I growl into her mouth, wrap my arms around her thighs and lift her up, then turn so she feels the metal press into her back.

_**(Rachel's POV)**_

A pitchy moan tears from between my lips, as I'm hoisted up against the lockers. I immediately wrap my legs around Quinn's waist and bury my hands in her sexy hair. My heart is beating extremely fast and I wonder if she can hear and/or feel it pound, while she burrows her face between my clothed breasts. The fabric of my gym shirt seems to pose as an enemy, so my sexy punk lets go of my legs, but uses her body to press hard against mine to still hold me up, before she uses both hands to grab the shirt collar and tears it down the middle, in a quick display of full body strength.

I can't contain how turned on I am, so I stop caressing her hair and fist it as I push her head against the exposed cleavage, just above my bra. Her mouth is eager, yet reluctant. It's almost as if, she is trying to decide if she should tear the bra off as well. Instead, I hear a soft whimper come from her lips, as her morals kick in, and she settles for sucking on my neck. I moan and smile, widely, excited that she found my sensitive pulse point, and happy that she's showing patience and understanding, by not stripping me completely bare. I'm really starting to love this romantic side of her. As she's starting to be more sensual, by gently massaging my ears, neck, and shoulders with soft kisses and nibbles, I know my pink-haired punk is starting to settle back down, so I decide to reward her. I lower my hands, away from her head, and lightly graze my fingertips down the back of her neck and quickly flutter them between her shoulder blades. Her back arches forward and a cute smile spreads on her face. I look into her hazel eyes and softly tickle both her shoulder blades; I can't help but fall in love.
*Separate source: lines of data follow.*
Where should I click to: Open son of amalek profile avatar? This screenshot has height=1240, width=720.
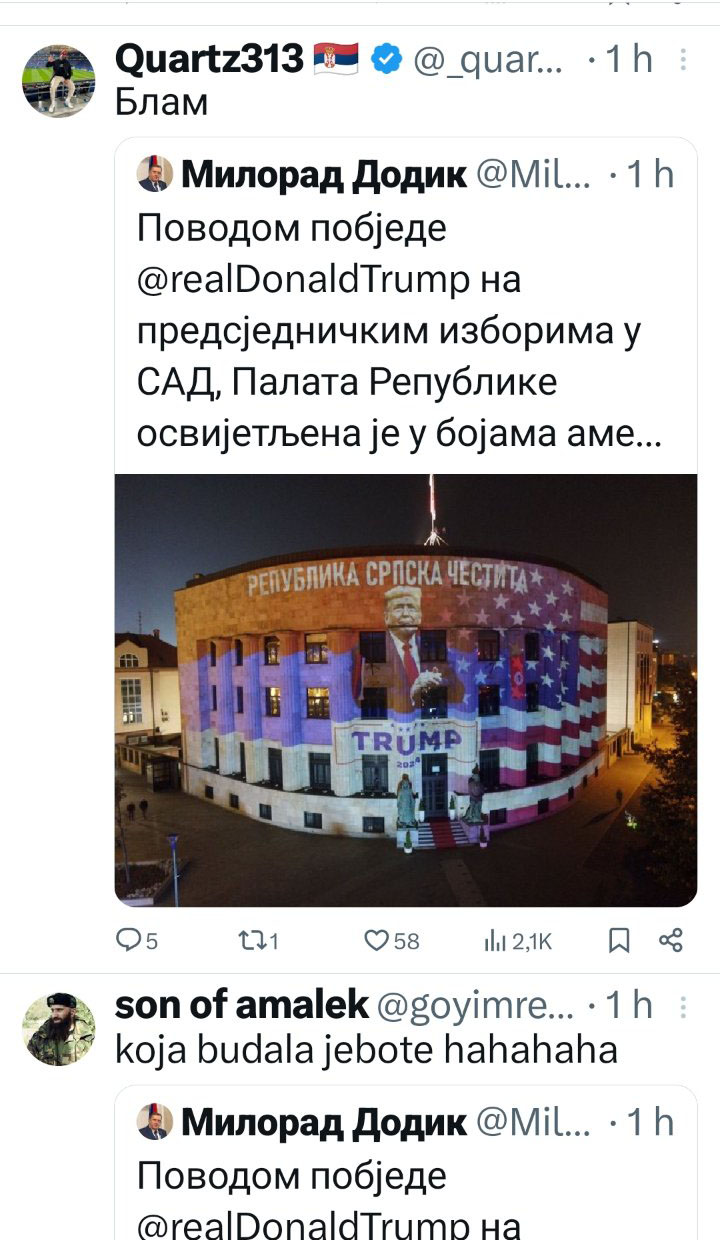coord(59,1029)
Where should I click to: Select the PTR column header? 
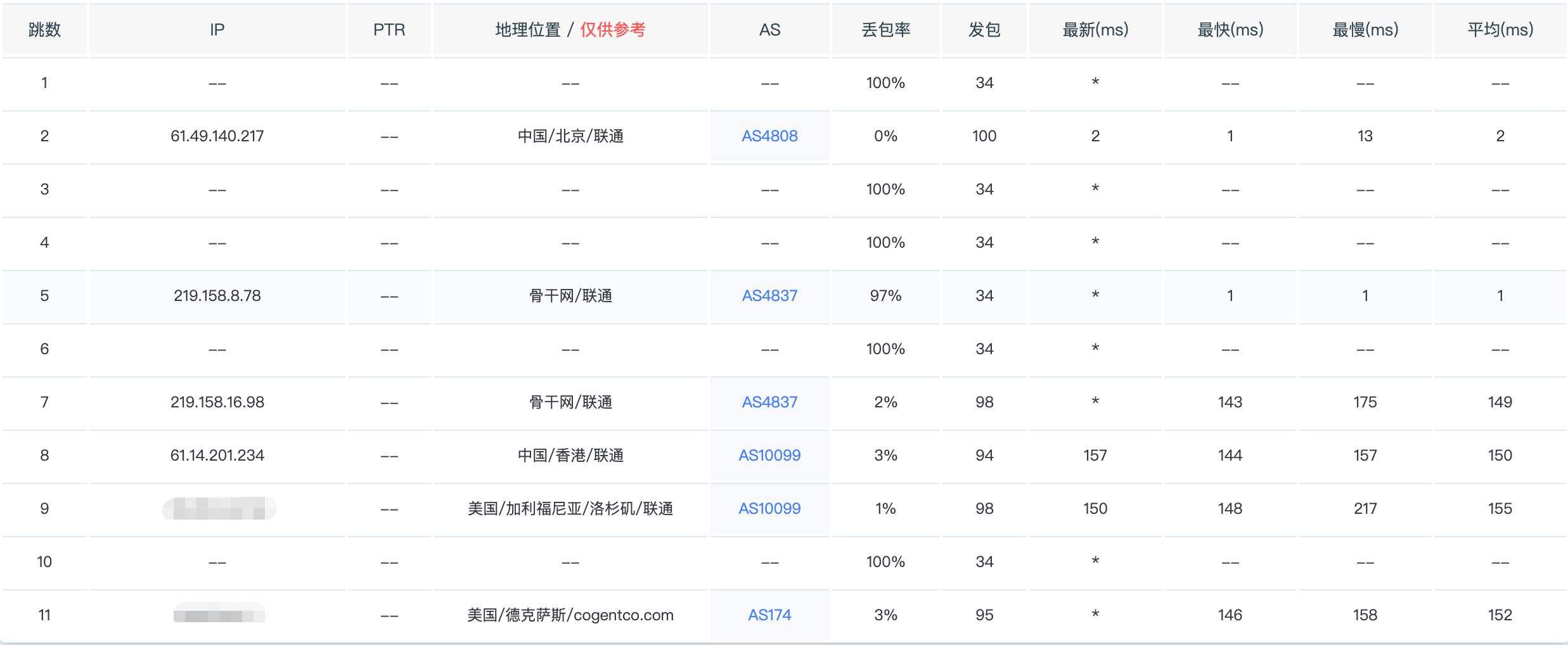(389, 30)
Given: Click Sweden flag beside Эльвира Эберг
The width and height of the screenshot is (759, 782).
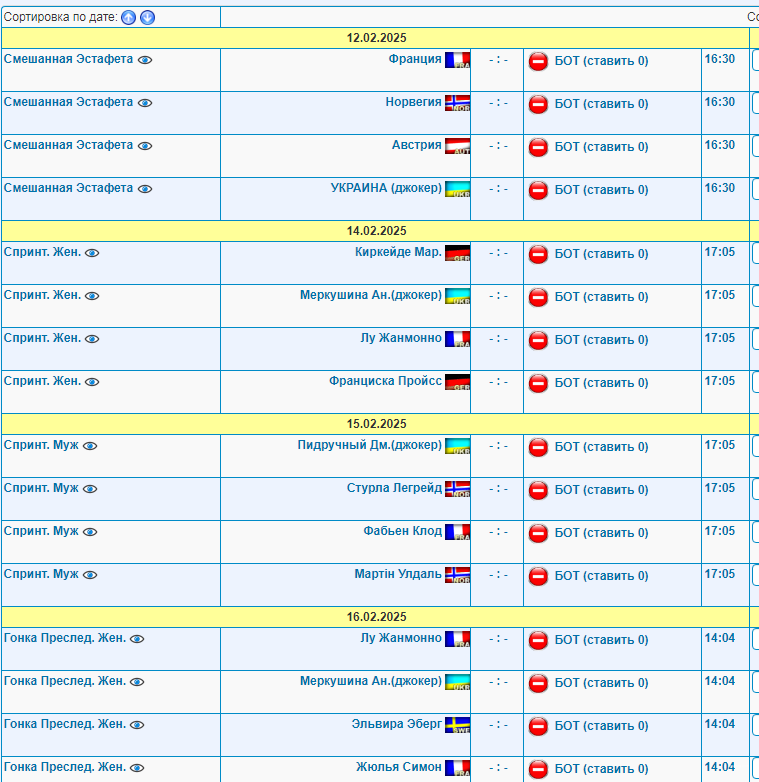Looking at the screenshot, I should click(x=457, y=725).
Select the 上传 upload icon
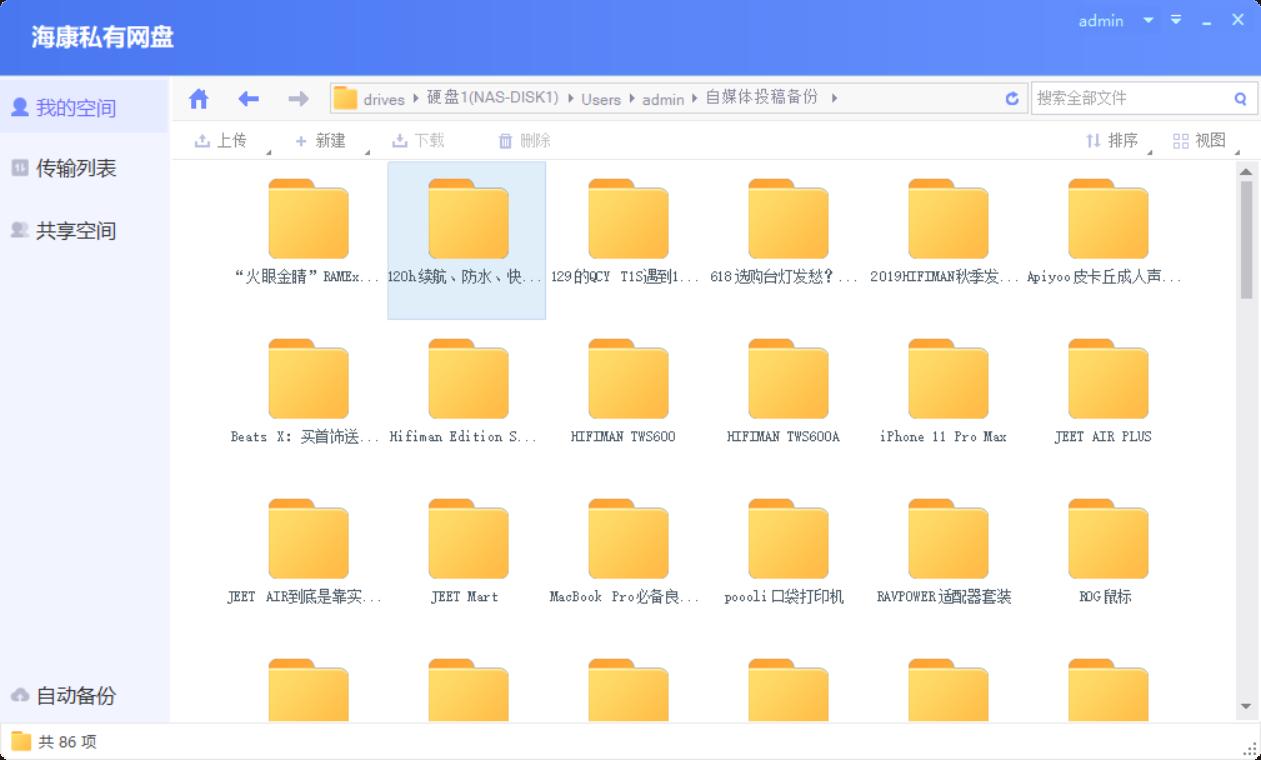Viewport: 1261px width, 760px height. pos(200,140)
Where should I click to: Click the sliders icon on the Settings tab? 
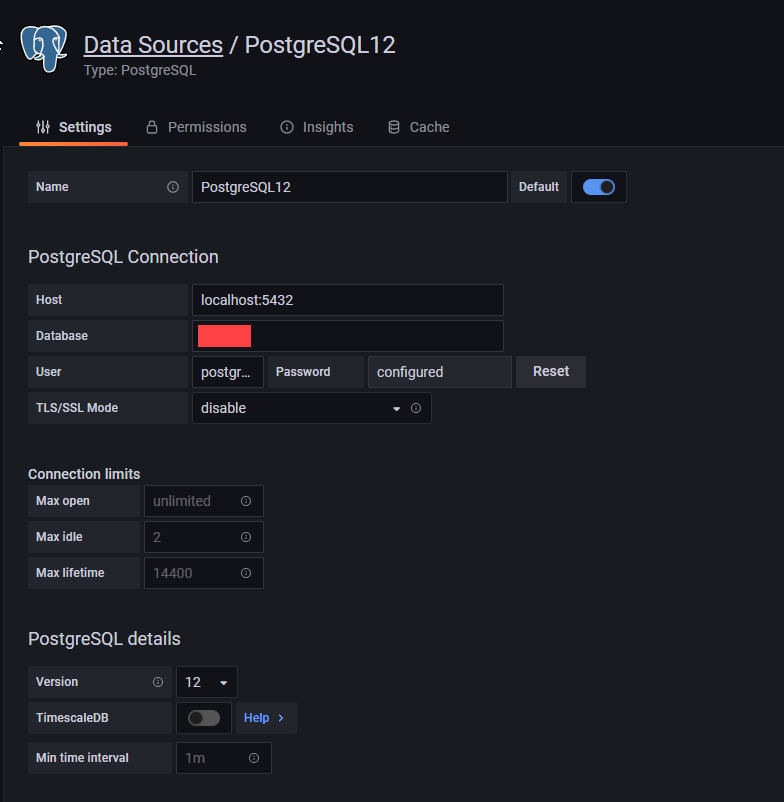42,127
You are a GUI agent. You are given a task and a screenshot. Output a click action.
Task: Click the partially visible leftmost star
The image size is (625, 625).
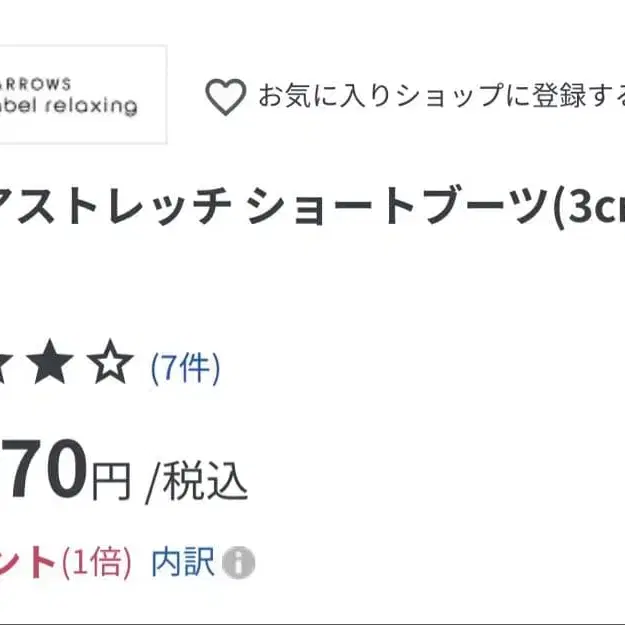click(5, 367)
She laughs and buries her face against my chest, struggling to break away, but she doesn't want to just drop me, instead she wiggles around for a few seconds, before turning us back over, so she's back against the lockers.

"No fair!" She looks adorable, as she calls foul, and playfully taps my bottom with one of her hands, while she's still holding me up. I give her a kiss on her forehead as we finally begin to unwind our limbs. I unwrap my legs and slide my body down hers, we both moan, as my center brushes against her semi-erect penis.

"Sorry!" We say in unison, then we smile at each other before she looks down at her feet, rubs the back of her neck, and quietly asks, "Rachel, will you go on a pre-date with me?…I wanna spend more time with you and learn more things about you, so I'm not so nervous when I ask you out on a _date-date._"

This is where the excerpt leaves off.